In the meantime it's straightforward to build your own:
#include <iostream>
#include <type_traits>
#include <memory>
#include <string>
#include <vector>
namespace traits
{
template<class T> struct pointee;
template<class T, class D>
struct pointee<std::unique_ptr<T, D>> {
using type = T;
};
template<class T>
struct pointee<std::shared_ptr<T>> {
using type = T;
};
template<class T> using pointee_t = typename pointee<T>::type;
}
template<class PointerType>
struct propagate_const
{
using pointer_type = PointerType;
using element_type = traits::pointee_t<pointer_type>;
using value_type = std::decay_t<element_type>;
using reference = value_type&;
using const_reference = const value_type&;
propagate_const(pointer_type p) : _ptr(std::move(p)) {}
const_reference operator*() const {
return *_ptr;
}
auto operator*()
-> std::enable_if_t<not std::is_const<element_type>::value, reference>
{
return *_ptr;
}
private:
pointer_type _ptr;
};
template<class PointerType>
auto make_propagating_pointer(PointerType&& p)
{
return propagate_const<PointerType>(std::forward<PointerType>(p));
}
int main()
{
using namespace std;
vector<propagate_const<shared_ptr<string>>> v;
v.emplace_back(make_shared<string>("hello"));
for (const auto& p : v)
{
// *p += " there"; // compile error
cout << *p;
cout << endl;
}
for (auto& p : v)
{
*p += " there";
cout << *p;
cout << endl;
}
return 0;
}
expected output:
hello
hello there
This one is very simple, supporting only operator* but it's trivial to add a complete set of operators. Note that I disable mutable access when the pointee is const.

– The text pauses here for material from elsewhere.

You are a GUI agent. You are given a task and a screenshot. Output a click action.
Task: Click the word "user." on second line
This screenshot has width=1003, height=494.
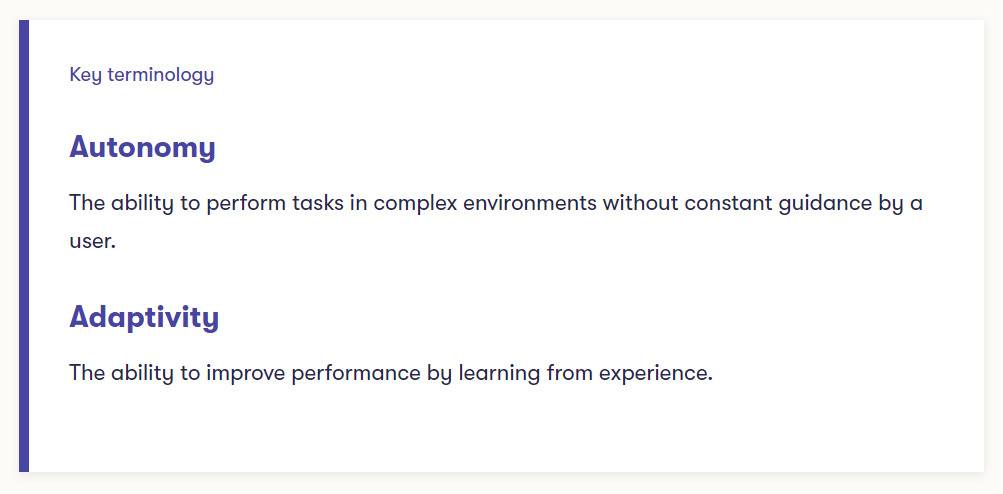[92, 241]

reference: http://en.cppreference.com/w/cpp/experimental/propagate_const
And just for fun, here's a complete example of a shared_string class that uses shared_ptr internally and propagates constness correctly.
#include <iostream>
#include <type_traits>
#include <memory>
#include <string>
#include <vector>
template<class PointerType>
struct propagate_const
{
using pointer_type = PointerType;
using element_type = std::remove_reference_t<decltype(*std::declval<PointerType&>())>;
using reference = element_type&;
using const_reference = const element_type&;
propagate_const(pointer_type p) : _ptr(std::move(p)) {}
const_reference operator*() const {
return *_ptr;
}
auto operator*()
-> std::enable_if_t<not std::is_const<element_type>::value, reference>
{
return *_ptr;
}
private:
pointer_type _ptr;
};
template<class PointerType>
auto make_propagating_pointer(PointerType&& p)
{
return propagate_const<PointerType>(std::forward<PointerType>(p));
}
struct shared_string
{
shared_string(std::string s) : _impl(std::make_shared<std::string>(std::move(s))) {};
shared_string(std::shared_ptr<std::string> sp) : _impl(sp) {};
shared_string(propagate_const<std::shared_ptr<std::string>> sp) : _impl(sp) {};
auto& operator += (const std::string& s) {
*_impl += s;
return *this;
}
friend std::ostream& operator<<(std::ostream& os, const shared_string& ss) {
return os << *(ss._impl);
}
private:
propagate_const<std::shared_ptr<std::string>> _impl;
};
template<class T, std::enable_if_t<std::is_const<T>::value>* = nullptr >
std::string check_const(T&)
{
return std::string("const");
}
template<class T, std::enable_if_t<not std::is_const<T>::value>* = nullptr >
std::string check_const(T&)
{
return std::string("not const");
}
int main()
{
using namespace std;
// a vector of mutable shared_strings
vector<shared_string> v;
// a vector of immutable shared_strings
vector<const shared_string> cv;
// make a shared_string
v.emplace_back(make_shared<string>("hello"));
// refer to the *same one* in cv
cv.emplace_back(v[0]);
for (const auto& p : v)
{
// *p += " there"; // immutable reference to mutable shared string - not allowed
cout << check_const(p) << " " << p;
cout << endl;
}
for (auto& p : v)
{
cout << check_const(p) << " " << p;
p += " there"; // mutable reference to mutable shared string - allowed
cout << " becomes " << p;
cout << endl;
}
for (auto&p : cv)
{
cout << check_const(p) << " " << p;
// p += " world"; // p is actually immutable because cv contains immutable objects
cout << endl;
}
return 0;
}
expected output:
const hello
not const hello becomes hello there
const hello there
I would go with template approarch
template <class T,class F>
void forEach(const std::vector<std::shared_ptr<T>>& vec, F&& f){
for (const auto& ptr : vec){
if (ptr){
f(std::cref(*ptr));
}
}
}
I you put a lambda function there, the compiler will probably inline it anyway, so no performance damage here.